Bij de controle op 30 maart 2023 is verdachte de gelegenheid geboden de runderen direct te verkopen, teneinde beslaglegging te voorkomen. Verdachte heeft van die gelegenheid gebruik gemaakt. De officier van justitie heeft in raadkamer toegezegd dat verdachte, bij toewijzing van de vordering, wederom in de gelegenheid zal worden gesteld de nog in zijn bezit zijnde dieren (schapen en twee kalveren) te verkopen.
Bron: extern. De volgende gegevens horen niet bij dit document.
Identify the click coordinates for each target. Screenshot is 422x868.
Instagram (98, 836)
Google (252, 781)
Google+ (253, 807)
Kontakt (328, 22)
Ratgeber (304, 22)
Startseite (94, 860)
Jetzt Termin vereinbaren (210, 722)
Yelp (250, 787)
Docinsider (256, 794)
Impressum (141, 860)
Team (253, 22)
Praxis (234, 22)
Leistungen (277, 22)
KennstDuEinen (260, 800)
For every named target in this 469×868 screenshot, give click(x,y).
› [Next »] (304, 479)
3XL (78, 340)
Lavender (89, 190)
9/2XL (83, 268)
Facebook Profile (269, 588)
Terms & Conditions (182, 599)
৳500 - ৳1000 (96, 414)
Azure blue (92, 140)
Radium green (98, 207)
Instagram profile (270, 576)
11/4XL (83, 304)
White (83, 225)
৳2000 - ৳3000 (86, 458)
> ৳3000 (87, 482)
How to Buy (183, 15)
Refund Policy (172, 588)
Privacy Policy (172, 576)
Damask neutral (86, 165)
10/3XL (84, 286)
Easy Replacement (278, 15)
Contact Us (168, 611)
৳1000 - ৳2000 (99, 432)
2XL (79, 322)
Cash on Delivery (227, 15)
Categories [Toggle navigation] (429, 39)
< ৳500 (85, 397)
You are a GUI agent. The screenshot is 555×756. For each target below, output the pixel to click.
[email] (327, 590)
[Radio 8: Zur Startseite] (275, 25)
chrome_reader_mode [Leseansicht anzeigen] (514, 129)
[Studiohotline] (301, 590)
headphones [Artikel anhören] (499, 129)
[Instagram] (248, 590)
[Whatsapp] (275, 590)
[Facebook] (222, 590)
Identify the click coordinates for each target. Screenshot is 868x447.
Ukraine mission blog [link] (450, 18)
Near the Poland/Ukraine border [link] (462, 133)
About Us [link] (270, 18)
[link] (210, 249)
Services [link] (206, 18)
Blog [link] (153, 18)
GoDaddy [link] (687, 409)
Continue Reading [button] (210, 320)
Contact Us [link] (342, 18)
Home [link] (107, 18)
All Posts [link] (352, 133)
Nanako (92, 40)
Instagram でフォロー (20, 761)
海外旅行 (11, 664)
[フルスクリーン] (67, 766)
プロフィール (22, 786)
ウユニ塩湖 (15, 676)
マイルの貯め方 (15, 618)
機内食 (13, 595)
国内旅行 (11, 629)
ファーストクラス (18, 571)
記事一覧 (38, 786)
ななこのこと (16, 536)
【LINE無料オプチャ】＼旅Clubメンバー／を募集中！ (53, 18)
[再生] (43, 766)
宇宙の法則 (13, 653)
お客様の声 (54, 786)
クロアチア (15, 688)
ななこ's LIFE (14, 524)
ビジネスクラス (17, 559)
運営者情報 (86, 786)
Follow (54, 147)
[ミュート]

De vordering is erop gericht te voorkomen dat verdachte, gedurende de periode van stillegging, nog langer en opnieuw (bedrijfsmatig) dieren zal houden, gedurende een termijn van voorlopig zes maanden.
Standpunt verdachte
Verdachte heeft ter zitting naar voren gebracht dat hij de dieren naar beste kunnen verzorgt. Voor wat betreft de schapen had hij afgesproken dat een ander de schapen zou voeren, maar dat dat vervolgens niet gebeurde. De takel die hij nodig had voor het verwijderen van het dode rund was een aantal dagen niet beschikbaar.
Beoordeling rechtbank
Wettelijk kader
Artikel 29 WED bepaalt dat de rechtbank vóór de behandeling van een zaak ter terechtzitting een voorlopige maatregel kan bevelen indien tegen de verdachte ernstige bezwaren zijn gerezen en tevens de belangen, die door het vermoedelijk overtreden voorschrift worden beschermd, een onmiddellijk ingrijpen vereisen.
De rechtbank kan een dergelijke voorlopige maatregel zowel op vordering van de officier van justitie als ambtshalve bevelen.
Mogelijk te bevelen voorlopige maatregelen betreffen de gehele of gedeeltelijke stillegging van de onderneming van de verdachte, waarin het economische delict wordt vermoed te zijn begaan (artikel 29, eerste lid, onder a WED) en het opleggen van de verplichting aan de verdachte om zich te onthouden van bepaalde handelingen (artikel 29, eerste lid, onder d WED).
Ernstige bezwaren?
Verdachte is veehouder en exploitant van vleesvee, te weten runderen en schapen.
Op 30 maart 2023 heeft bij het bedrijf van verdachte een inspectie plaatsgevonden, uitgevoerd door een buitengewoon opsporingsambtenaar en een toezichthouder van de NVWA. Daarbij is het onder meer het volgende geconstateerd.
Op het moment van de controle had verdachte 12 volwassen runderen, vijf pinken, twee jonge kalveren en 33 schapen.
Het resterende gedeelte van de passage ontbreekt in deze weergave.